Flaws in the plastic-coated wire. The British Columbia Institute of Technology provides on its Web site (www.math.bcit.ca) practical applications of statistics at mechanical engineering firms. The following is a Poisson application. A roll of plastic-coated wire has an average of .8 flaws per 4-meter length of wire. Suppose a quality-control engineer will sample a 4-meter length of wire from a roll of wire 220 meters in length. If no flaws are found in the sample, the engineer will accept the entire roll of wire. What is the probability that the roll will be rejected? What assumption did you make to find this probability?

Short answer

The probability that the roll will be rejected is 0.5507.

Step-by-step solution

Given information

There is a roll of plastic-coated wire that has an average of 0.8 flaws per 4-meter length of wire.

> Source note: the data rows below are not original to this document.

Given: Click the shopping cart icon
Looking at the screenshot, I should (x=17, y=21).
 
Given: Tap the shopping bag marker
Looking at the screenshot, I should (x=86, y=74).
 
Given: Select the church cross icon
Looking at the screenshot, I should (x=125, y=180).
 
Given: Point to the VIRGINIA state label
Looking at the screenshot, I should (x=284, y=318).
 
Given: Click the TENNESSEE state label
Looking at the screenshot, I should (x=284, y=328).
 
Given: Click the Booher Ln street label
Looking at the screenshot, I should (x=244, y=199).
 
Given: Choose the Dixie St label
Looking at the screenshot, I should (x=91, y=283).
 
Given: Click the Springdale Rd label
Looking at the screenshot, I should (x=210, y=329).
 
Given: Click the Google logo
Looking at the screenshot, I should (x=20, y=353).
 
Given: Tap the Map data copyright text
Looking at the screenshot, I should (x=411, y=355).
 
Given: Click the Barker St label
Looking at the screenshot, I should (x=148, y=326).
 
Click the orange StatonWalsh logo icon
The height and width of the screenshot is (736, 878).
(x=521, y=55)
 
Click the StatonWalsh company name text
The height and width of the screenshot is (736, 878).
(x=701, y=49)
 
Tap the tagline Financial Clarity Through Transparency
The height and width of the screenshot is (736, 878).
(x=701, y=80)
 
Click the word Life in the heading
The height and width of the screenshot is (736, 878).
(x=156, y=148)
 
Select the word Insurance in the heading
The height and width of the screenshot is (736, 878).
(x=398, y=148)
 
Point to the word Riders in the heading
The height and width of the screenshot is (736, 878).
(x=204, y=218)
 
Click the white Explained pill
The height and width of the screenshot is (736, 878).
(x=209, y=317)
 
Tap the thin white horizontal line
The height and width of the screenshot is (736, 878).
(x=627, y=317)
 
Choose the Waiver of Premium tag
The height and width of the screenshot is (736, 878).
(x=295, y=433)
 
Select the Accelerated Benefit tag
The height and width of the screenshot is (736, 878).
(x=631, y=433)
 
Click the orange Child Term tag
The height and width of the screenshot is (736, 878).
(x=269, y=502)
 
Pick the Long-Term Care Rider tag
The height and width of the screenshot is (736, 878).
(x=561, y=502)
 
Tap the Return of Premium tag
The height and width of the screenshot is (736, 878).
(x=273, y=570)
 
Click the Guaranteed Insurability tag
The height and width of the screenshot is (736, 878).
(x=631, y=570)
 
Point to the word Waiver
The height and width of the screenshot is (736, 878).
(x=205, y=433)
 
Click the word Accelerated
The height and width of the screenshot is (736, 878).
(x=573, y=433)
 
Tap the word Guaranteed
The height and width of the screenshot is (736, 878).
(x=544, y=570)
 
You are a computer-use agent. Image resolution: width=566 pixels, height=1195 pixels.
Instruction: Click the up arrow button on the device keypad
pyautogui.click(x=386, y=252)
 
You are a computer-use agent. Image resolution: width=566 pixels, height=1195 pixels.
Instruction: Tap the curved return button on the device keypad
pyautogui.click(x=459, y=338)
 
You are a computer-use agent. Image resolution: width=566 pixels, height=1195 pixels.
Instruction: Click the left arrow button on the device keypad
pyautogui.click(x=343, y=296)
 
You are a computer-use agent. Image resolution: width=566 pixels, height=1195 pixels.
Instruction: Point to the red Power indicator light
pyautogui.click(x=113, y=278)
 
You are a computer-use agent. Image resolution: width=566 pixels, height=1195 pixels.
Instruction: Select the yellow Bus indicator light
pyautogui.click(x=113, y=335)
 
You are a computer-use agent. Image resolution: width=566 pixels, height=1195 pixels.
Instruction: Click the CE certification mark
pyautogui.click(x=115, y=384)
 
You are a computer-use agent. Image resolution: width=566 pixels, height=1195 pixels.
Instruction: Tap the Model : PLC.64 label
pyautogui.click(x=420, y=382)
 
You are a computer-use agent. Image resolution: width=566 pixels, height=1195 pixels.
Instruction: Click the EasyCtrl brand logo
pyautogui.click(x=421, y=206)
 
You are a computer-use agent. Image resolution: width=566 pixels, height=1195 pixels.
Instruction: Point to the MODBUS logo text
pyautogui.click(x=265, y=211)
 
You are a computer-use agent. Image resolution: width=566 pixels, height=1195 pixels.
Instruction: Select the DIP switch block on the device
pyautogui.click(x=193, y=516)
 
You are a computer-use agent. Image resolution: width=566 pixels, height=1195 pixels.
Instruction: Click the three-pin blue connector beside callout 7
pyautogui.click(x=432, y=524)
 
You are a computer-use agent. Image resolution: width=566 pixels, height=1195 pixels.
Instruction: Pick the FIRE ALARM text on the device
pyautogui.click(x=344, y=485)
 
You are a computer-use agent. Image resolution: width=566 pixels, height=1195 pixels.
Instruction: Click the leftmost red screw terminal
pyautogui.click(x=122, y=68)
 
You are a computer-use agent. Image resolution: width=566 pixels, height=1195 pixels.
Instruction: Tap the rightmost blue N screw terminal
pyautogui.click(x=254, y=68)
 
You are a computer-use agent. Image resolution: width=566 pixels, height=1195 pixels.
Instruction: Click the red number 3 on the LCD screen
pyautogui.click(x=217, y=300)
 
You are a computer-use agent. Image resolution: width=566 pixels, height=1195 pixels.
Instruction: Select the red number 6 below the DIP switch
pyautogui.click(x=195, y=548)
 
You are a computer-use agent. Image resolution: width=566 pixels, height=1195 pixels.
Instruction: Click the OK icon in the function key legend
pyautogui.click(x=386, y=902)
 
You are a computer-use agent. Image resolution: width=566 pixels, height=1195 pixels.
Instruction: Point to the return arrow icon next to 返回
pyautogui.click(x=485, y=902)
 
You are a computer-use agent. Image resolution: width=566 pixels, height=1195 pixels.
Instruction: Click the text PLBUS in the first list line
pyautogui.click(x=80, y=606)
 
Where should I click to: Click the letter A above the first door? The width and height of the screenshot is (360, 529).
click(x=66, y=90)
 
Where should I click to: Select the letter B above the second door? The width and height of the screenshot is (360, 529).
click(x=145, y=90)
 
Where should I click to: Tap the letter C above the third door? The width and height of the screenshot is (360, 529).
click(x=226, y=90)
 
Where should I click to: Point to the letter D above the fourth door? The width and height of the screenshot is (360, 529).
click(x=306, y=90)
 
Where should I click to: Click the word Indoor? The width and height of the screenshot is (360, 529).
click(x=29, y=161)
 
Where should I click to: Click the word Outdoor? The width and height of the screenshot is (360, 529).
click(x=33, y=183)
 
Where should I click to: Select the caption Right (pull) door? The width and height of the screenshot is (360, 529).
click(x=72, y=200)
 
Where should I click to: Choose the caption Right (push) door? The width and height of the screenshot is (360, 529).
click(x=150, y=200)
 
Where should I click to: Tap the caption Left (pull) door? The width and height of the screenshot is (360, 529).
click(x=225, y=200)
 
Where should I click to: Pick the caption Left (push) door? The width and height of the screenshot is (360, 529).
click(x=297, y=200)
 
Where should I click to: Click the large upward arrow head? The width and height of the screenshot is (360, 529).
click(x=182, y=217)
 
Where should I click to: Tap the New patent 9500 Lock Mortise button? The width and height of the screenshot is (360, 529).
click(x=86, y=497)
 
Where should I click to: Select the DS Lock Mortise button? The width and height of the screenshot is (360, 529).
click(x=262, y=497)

x be the number of flaws in a 4-meter length of wire

Finding the probability

$x ~ Poisson\left(\lambda \right)$where$\lambda =0.8$

The probability mass function of x is

$P\left(x\right)=\frac{e^{-\lambda }{\lambda }^x}{x!}$

Roll will be rejected if there is at least one flaw in the sample of a 4-meter length of wire.

The probability is,

$\begin{array}{rcl}P\left(x⩾1\right)& =& 1-P\left(x=0\right)\\ & =& 1-\frac{e^{-0.8}{0.8}^0}{0!}\\ & =& 1-0.4493\\ & =& 0.5507\\ & & \end{array}$

$P\left(x⩾1\right)=0.5507$

Therefore, the probability that the roll will be rejected is 0.5507.

Since the process has a Poisson distribution, we have to assume that the flaws are randomly distributed, and the 4-meter length of sample wire represents the entire roll.